Exercise:
Each line from the one that contains "Screen dimensions: 1568x784" to the last line of the records below must be restated word for word.

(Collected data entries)
• • • • •

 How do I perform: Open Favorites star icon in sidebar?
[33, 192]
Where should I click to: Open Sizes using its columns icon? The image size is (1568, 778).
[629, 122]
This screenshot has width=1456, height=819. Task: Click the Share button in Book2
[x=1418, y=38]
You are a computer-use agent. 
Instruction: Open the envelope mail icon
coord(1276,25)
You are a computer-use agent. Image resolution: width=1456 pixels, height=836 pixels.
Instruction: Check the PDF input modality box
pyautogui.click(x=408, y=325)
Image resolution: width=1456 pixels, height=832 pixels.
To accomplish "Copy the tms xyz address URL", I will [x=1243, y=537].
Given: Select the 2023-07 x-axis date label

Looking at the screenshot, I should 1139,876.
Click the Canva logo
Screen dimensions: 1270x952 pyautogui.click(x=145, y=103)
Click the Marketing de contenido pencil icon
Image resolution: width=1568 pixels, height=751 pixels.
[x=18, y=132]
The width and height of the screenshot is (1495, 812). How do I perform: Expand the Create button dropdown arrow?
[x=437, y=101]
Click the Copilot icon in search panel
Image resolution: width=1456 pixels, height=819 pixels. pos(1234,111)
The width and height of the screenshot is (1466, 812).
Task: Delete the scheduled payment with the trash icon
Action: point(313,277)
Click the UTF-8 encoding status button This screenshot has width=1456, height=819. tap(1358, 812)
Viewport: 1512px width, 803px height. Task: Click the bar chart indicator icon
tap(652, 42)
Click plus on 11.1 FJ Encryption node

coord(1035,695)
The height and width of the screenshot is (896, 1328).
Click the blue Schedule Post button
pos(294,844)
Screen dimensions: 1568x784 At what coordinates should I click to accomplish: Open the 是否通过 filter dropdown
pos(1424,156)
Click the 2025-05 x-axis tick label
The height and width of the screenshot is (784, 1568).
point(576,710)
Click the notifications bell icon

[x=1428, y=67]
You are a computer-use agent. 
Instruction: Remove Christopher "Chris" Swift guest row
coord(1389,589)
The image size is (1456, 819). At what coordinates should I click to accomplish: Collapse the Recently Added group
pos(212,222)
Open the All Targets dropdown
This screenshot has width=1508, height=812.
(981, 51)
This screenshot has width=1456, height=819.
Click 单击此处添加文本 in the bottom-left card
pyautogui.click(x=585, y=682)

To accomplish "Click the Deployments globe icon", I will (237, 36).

• • • • •

Reply:
Screen dimensions: 1568x784 At what coordinates should I click to accomplish: Open the 是否通过 filter dropdown
pos(1424,156)
Click the 2025-05 x-axis tick label
The height and width of the screenshot is (784, 1568).
point(576,710)
Click the notifications bell icon

[x=1428, y=67]
You are a computer-use agent. 
Instruction: Remove Christopher "Chris" Swift guest row
coord(1389,589)
The image size is (1456, 819). At what coordinates should I click to accomplish: Collapse the Recently Added group
pos(212,222)
Open the All Targets dropdown
This screenshot has width=1508, height=812.
(981, 51)
This screenshot has width=1456, height=819.
Click 单击此处添加文本 in the bottom-left card
pyautogui.click(x=585, y=682)

To accomplish "Click the Deployments globe icon", I will (237, 36).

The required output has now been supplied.